Note that we didn't take into account the computation of the twiddle factors $$W$$. We can assume that they are pre-computed and stored.

It's instructive to look at the combination of the two length $$N/2$$ DFT in vector notation. Let $$\mathbf{X}$$ denote the vector containing the elements $$X[k]$$, $$k=0,\ldots,N-1$$. Similarly, define the length $$N/2$$ vectors $$\mathbf{X}_1$$ and $$\mathbf{X}_2$$ containing the elements of the two length $$N/2$$ DFTs ($$\mathbf{X}_1$$ for the DFT of the even elements of $$x[n]$$, and $$\mathbf{X}_2$$ for the DFT of the odd elements of $$x[n]$$). The length $$N$$ DFT is then computed from the two length $$N/2$$ DFTs as follows:

$$\mathbf{X}=\left[\begin{array}{l}\mathbf{X}_1\\\mathbf{X}_1\end{array}\right]+\left[\begin{array}{l}W_N^0\\\vdots\\W_N^{N-1}\end{array}\right]\odot\left[\begin{array}{l}\mathbf{X}_2\\\mathbf{X}_2\end{array}\right]$$

where $$\odot$$ denotes element-wise multiplication. Note that the length $$N/2$$ DFTs are reused to compute the first and second halves of the length $$N$$ DFT.

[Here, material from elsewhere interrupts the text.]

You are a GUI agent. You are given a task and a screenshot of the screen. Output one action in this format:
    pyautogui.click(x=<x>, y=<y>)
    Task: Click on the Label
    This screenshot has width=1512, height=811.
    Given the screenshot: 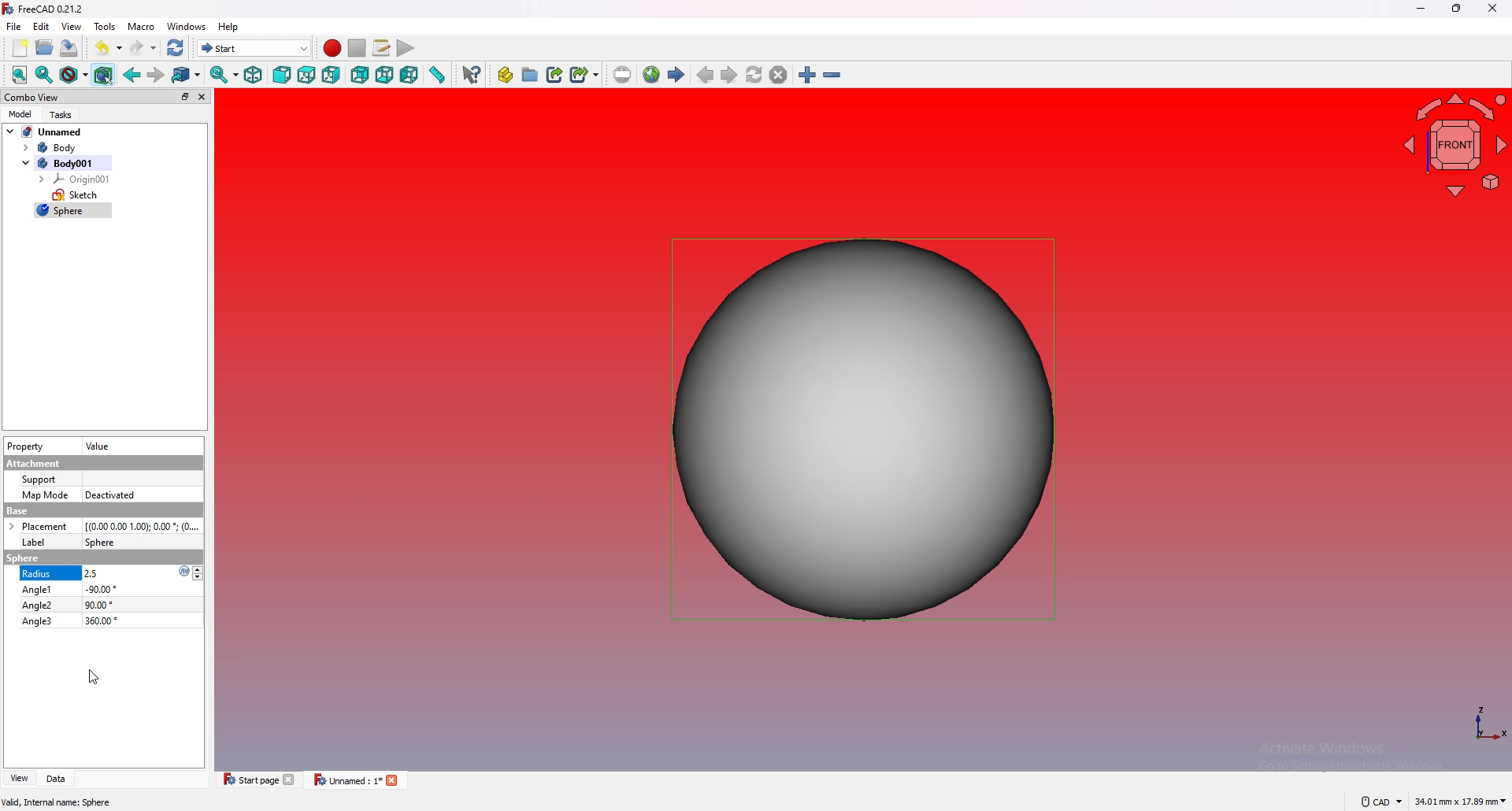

For $$N$$ a power of $$2$$, the decimation-in-time FFT algorithm continues to split up the problem into smaller subproblems until we're left with length $$2$$ DFTs, which need to be combined appropriately to compute the original length $$N$$ DFT. The details can be found in any DSP textbook.

• @Curious: No, you're confusing indices. The odd components are the indices $n$ of the time domain signals. The index $m$ is the index of the DFT result. If you look at the derivation you should see what I mean. Also take a look at the vector equation in my answer. Feb 15 at 12:00
• @Curious: You're wrong about that. I clearly state that we got two length $N/2$ DFTs, which obviously implies that both indices in the sums go from zero to $N/2-1$. Your previous comment also shows that you're still unclear about how this works. I don't write $X=X_1+[\ldots]X_2$ because that doesn't work. The left hand side is a length $N$ vector and the first part of the right hand side is a length $N/2$ vector, whereas the product on the right hand side is invalid (length $N$ vector times length $N/2$ vector). Feb 15 at 15:08
• The sign is taken into account by the factors $W_N^m$ because in that sum (and only there) does the index $m$ go from $0$ to $N-1$. You could let $m$ go from $0$ to $N/2-1$ and change sign for the second half, but I chose to write it that way. Anyway, the sum is written correctly. I hope you agree. Feb 15 at 15:27
• now (I hope) the idea looks absolutely clear for me) Feb 15 at 15:45
• @Curious: First, that symmetry holds only for real-valued sequences, and the DFT can generally be applied to complex-valued sequences. Second, the complexity of the FFT is not what you wrote. That step discussed in your question and my answer is just a single step of the FFT algorithm. Read the last paragraph of my answer. The complexity of the FFT is proportional to $N\log N$. Mar 4 at 20:38

Your computation is reduced because $$N$$ is even, $$(N/2)$$ is an integer and $$W_N^{(N/2)}=-1$$, $$W_{(N/2)}^{(N/2)}=1$$, so that $$X(m+(N/2))=\sum_{n=0}^{(N/2)-1}x(2n)W_{N/2}^{nm}-W_{N}^m\sum_{n=0}^{(N/2)-1}x(2n+1)W_{N/2}^{nm}$$ computes an extra value using the same partial sums.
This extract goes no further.